A very large literature exists on this topic. And a lot of it is on plants. Some key concepts applied to soapberry bugs are in various Scott Carroll papers. Look for phenotypic plasticity first and the underlying genetics that permit plasticity under some circumstances. Some oldies but goodies:
Carroll SP, Corneli PS. 1999.The Evolution of Behavioral Norms of Reaction as a Problem in Ecological Genetics: Theory, Methods, and Data. Pages 52-68 in Geographic Variation in Behavior: Perspectives on Evolutionary Mechanisms (S.A. Foster and J.A. Endler, Eds.) Oxford University Press.
Carroll SP, Corneli PS. 1995. Divergence in Male Mating Tactics between Two Populations of the Soapberry Bug: II. Genetic Change and the Evolution of a Plastic Reaction Norm in a Variable Social Environment. The Journal of Behavioral Ecology 6:46-56.
Lots of newer literature too. Do a Google Scholar or PubMed search to find newer stuff.

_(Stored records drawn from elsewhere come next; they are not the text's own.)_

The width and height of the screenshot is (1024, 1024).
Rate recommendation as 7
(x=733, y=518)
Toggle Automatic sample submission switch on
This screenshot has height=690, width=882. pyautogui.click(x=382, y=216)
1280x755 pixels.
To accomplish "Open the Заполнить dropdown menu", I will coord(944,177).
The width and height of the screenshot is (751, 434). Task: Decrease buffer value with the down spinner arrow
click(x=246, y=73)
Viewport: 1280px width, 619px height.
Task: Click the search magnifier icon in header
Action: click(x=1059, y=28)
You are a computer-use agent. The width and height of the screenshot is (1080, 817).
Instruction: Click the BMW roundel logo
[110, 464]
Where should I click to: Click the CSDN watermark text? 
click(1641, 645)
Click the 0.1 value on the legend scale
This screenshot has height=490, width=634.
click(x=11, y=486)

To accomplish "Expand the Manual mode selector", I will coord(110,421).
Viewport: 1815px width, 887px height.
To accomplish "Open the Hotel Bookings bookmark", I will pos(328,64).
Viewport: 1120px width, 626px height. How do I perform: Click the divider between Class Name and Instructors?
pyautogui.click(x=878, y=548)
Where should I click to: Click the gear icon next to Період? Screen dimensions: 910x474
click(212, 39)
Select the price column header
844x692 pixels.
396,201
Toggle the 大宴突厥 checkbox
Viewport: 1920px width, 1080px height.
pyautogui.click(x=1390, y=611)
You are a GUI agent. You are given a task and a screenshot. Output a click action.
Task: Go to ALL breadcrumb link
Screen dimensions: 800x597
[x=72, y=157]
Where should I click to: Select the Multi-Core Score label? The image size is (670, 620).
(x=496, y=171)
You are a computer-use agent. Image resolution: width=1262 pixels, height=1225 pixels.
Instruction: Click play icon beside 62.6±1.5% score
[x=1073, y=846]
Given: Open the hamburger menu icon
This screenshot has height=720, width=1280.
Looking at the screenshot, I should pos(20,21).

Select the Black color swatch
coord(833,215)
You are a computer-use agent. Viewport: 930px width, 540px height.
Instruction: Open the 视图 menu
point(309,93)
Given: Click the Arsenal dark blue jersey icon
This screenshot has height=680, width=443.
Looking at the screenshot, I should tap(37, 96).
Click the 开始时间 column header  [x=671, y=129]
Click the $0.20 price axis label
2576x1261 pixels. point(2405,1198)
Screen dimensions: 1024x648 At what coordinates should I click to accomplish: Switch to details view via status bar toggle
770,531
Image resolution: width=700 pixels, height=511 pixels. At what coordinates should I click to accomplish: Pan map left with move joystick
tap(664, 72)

Plasticity describes the ability of an organism to change its phenotype in response
to changes in the environment through physiological, biochemical, anatomical or behavioural modifications, if it's only implemented during the lifetime of the organism under certain conditions and is reversible, is called acclimation, if the modification has been evolved through generations is called adaptation.
Plants are tolerant toward genomic alterations: in addition to indels and transposons; tandem duplication, segmental duplication and whole genome duplication are frequent, producing redundant copies or variants of genes.
After this events, gene expression is not simply the sum of that in the ancestral diploids. Some genes are immediately either upregulated or downregulated.
Often, one parental genome appears to dominate the other, in that the gene copies from one parent are preferentially upregulated.
If a mutation disables one gene copy, natural selection will not eliminate the plant
with the mutation because the other, non-mutated copy is still functioning.
The mutated copy often becomes a pseudogene, a sequence that cannot be transcribed or translated properly and might gather more and more mutations becoming a random sequence. Thus, the number of genes will gradually drop back to the approximate number that was in the diploid parents; genes that
were duplicated will return to being single copy.
However some gene copies evolve accumulating mutations and responding to selection.
Certain broad classes of genes are often retained in duplicate, whereas other classes are generally returned to single copy. In general, transcription factors, protein kinases, and ribosomal genes are often retained in duplicate, whereas many genes of metabolism are single copy, suggesting that their duplicates were eliminated or lost soon after duplication.
The new copy of the gene can partake of the function of the ancestral gene subfunctionalization or acquire a new function through mutation neofunctionalization. (i.e. new expression domain or different binding targets). The history of the genus Clarkia is a good example.
These processes accelerate the breeding as well as natural evolution.
The history of Triticum, Gossypium, Tragopogon and Brassica are a wonderful examples.